As competências da Administração para impor os condicionamentos dos direitos, para reprimir sua inobservância, para fiscalizá-los, ou para executar materialmente seus atos, são decorrências dos condicionamentos dos direitos (limites, encargos e sujeições). (SUNDFELD, 1993, p.73).

Para concluir, Milaré (2005, p. 695, grifo acrescentado) ensina que “[...] a função social da propriedade urbana altera essencialmente o direito do proprietário de dispor livremente dela, condicionando seu uso e fruição ao interesse social.

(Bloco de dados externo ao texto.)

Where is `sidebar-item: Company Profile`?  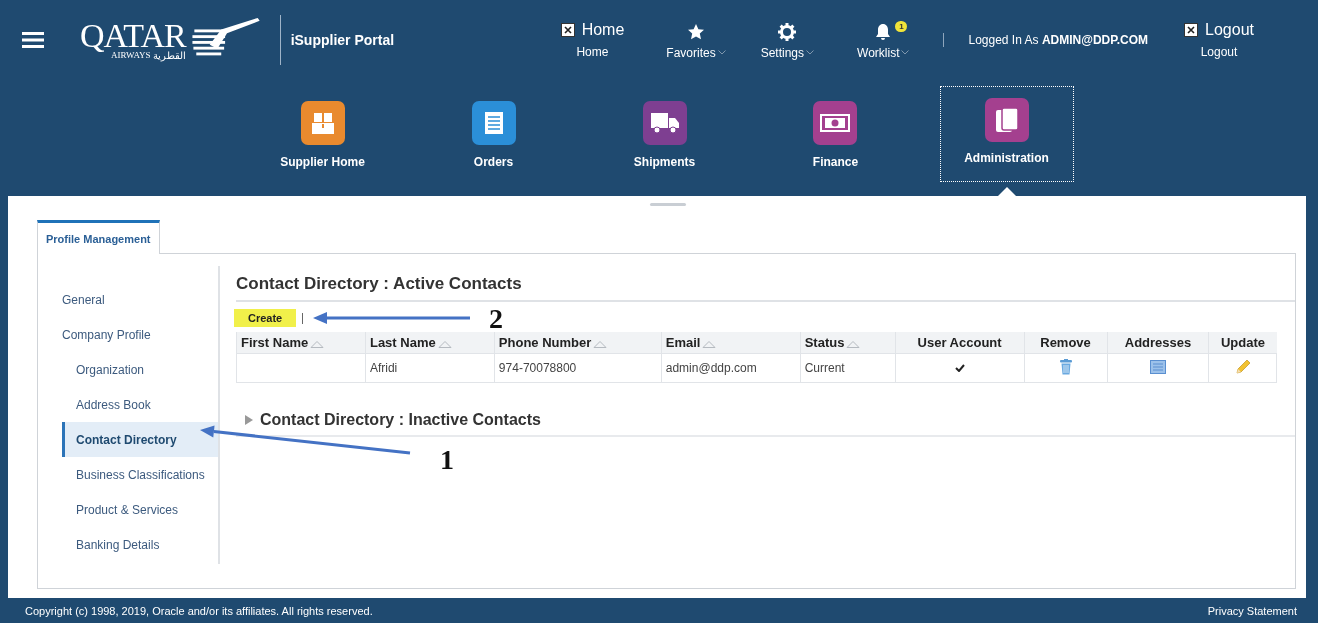 sidebar-item: Company Profile is located at coordinates (128, 334).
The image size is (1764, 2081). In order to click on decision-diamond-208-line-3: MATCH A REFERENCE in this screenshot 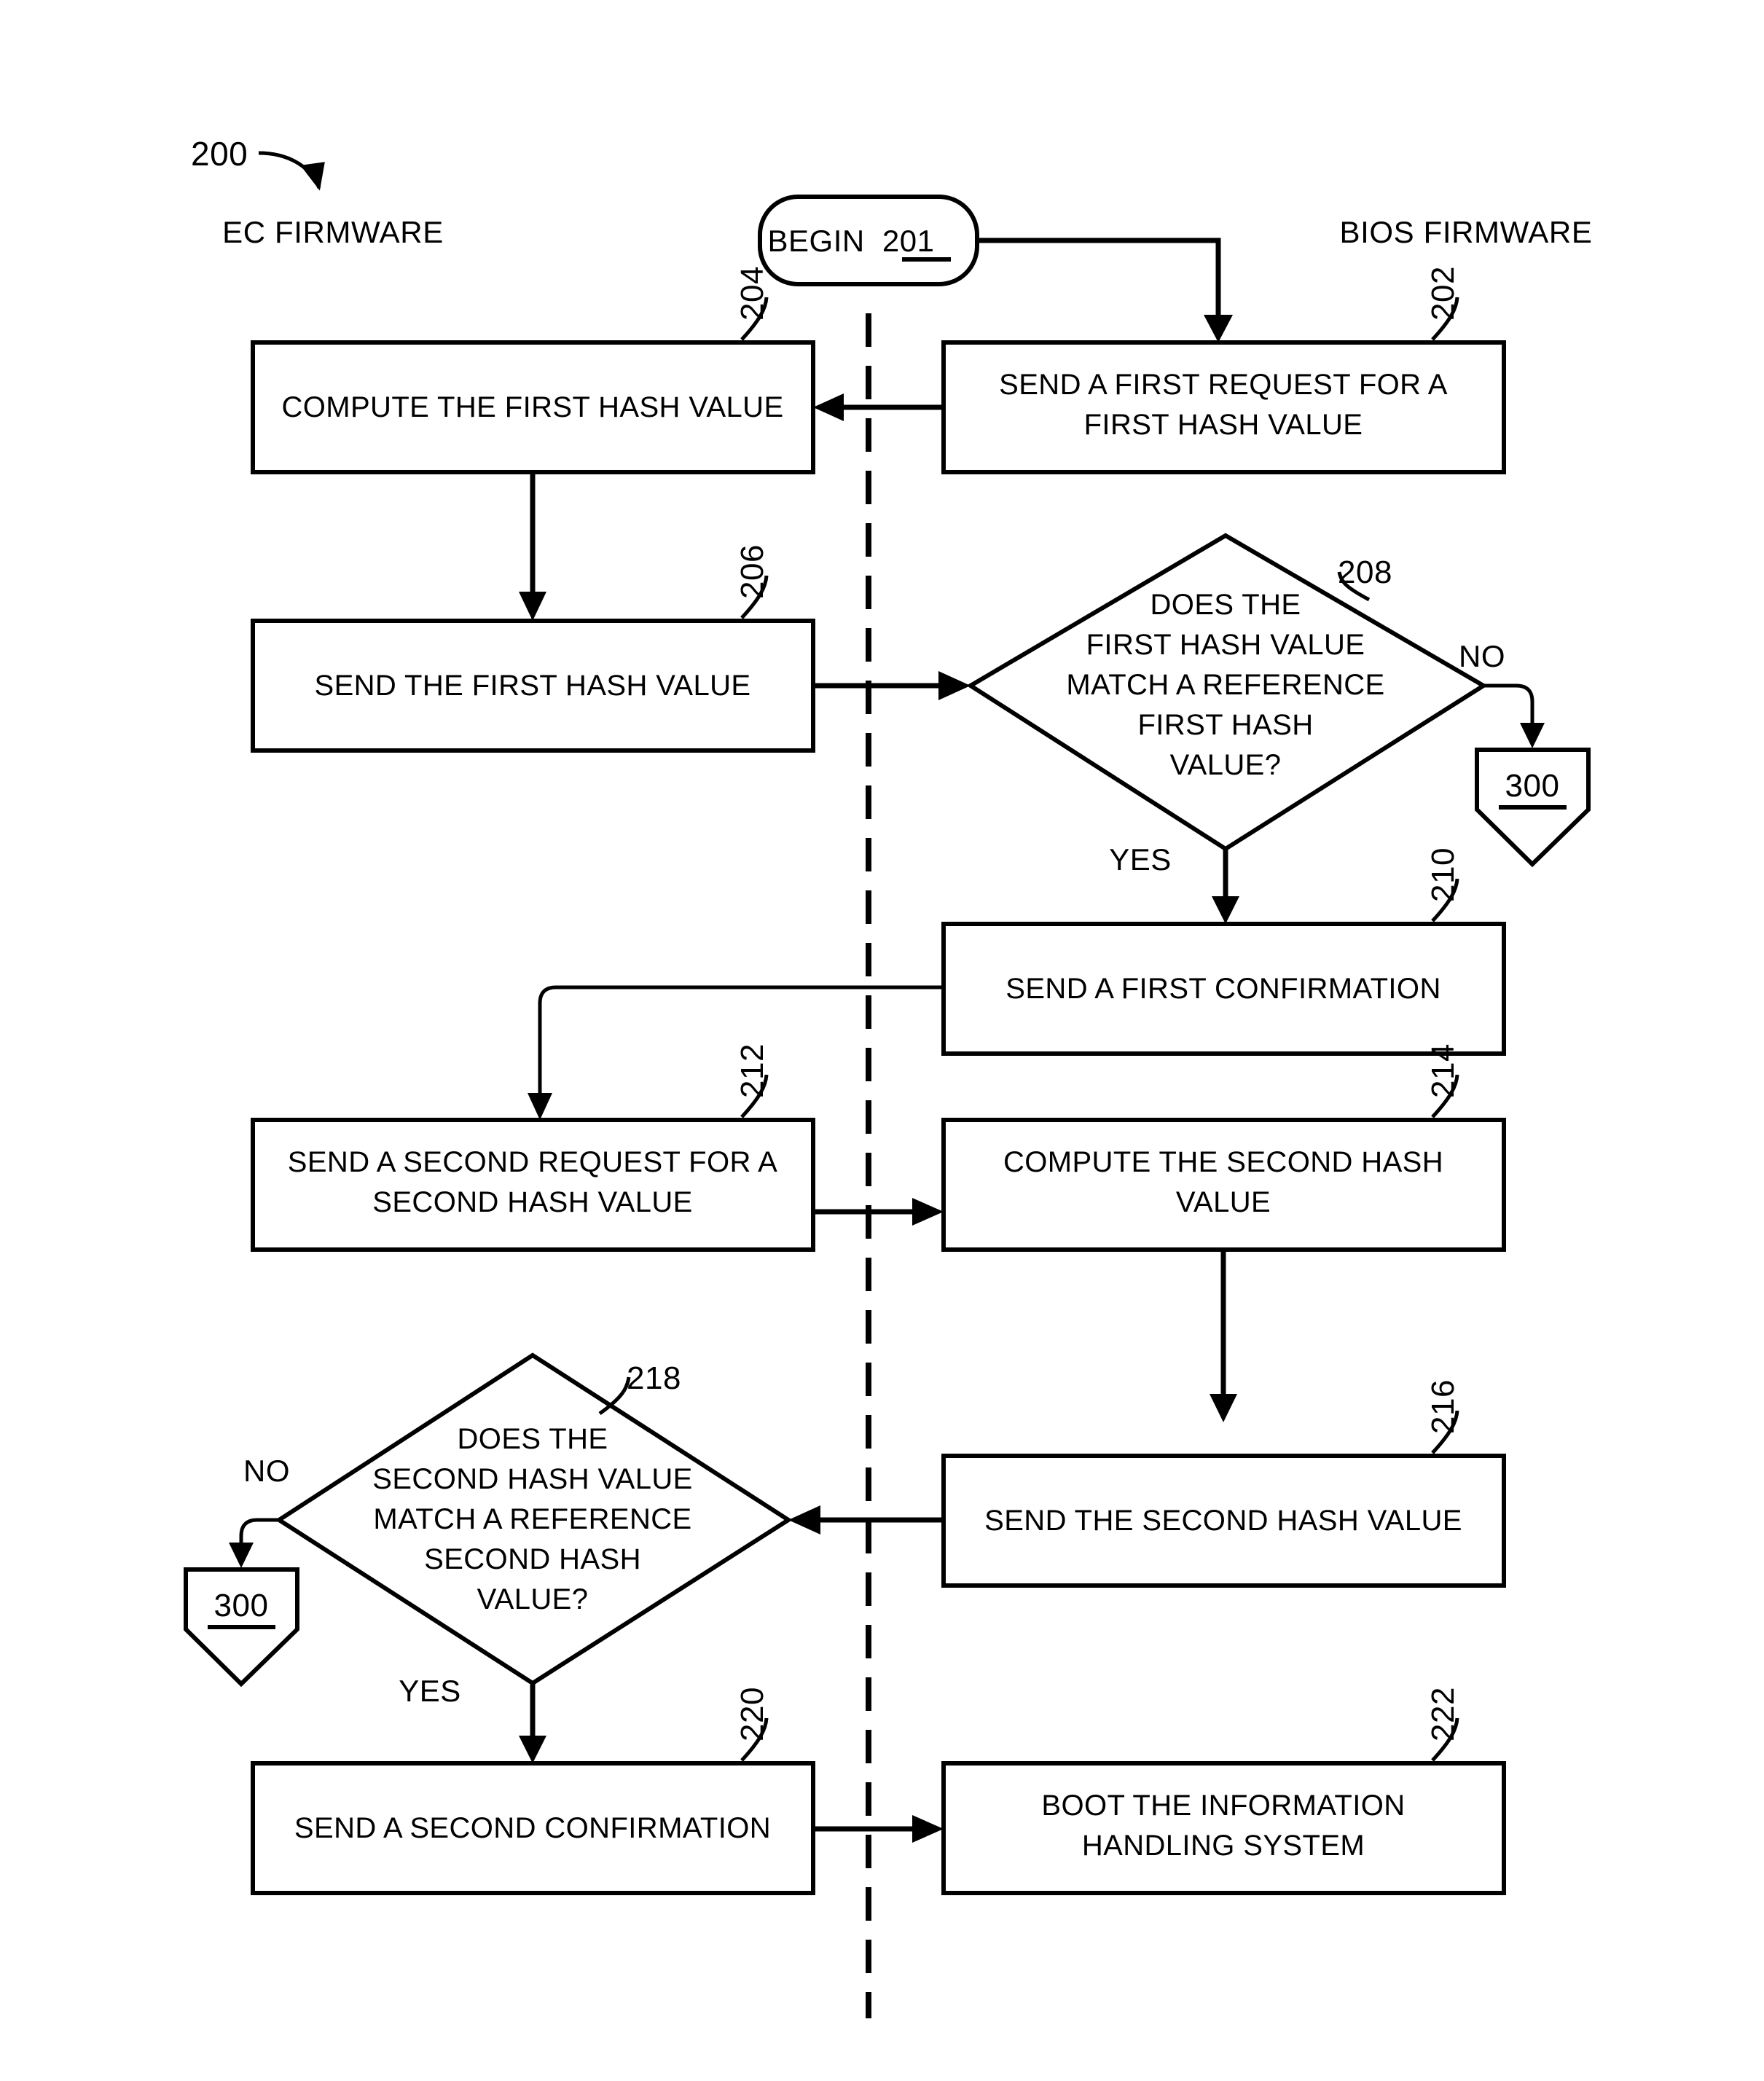, I will do `click(1225, 685)`.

Trata-se de um interesse não apenas econômico, mas também ambiental, a justificar o apotegma de que: toda propriedade privada é

gravada por uma hipoteca social”.

Para o cumprimento efetivo da função social da propriedade com vocação mineral o empreendedor deverá como vimos respeitar o princípio da destinação do bem mineral ao uso

geral e ainda cumprir com outro princípio fundamental do direito mineral, muitas vezes até

confundido como um princípio de direito ambiental, que é a recuperação ou reabilitação da área

minerada. Seguindo estes dois princípios o minerador, terá cumprido a função social da

propriedade mineira, pois estará devolvendo à sociedade a área reabilitada para usos futuros, após a exaustão do depósito mineral, que serviu para o uso geral da sociedade.

Neste sentido, exemplo típico da função social da propriedade mineira se encontra notadamente na capital do Estado do Paraná, onde o município com planejamento adequado de uso e ocupação do solo urbano cumpriu à risca o seu papel. As antigas áreas de mineração, após a exaustão de seus recursos minerais, foram devidamente reabilitadas, possibilitando assim seu uso futuro. As mesmas foram devolvidas à cidade em forma de: parques, áreas de lazer, recreação, turismo e culturais como teatros, etc. Assim, houve o cumprimento eficaz da função social da propriedade, seguindo a Política Urbana − Estatuto da Cidade, que objetiva uma urbe sustentável e saudável, consoante o disposto na Lei n. 10.257, de 10.07.2001.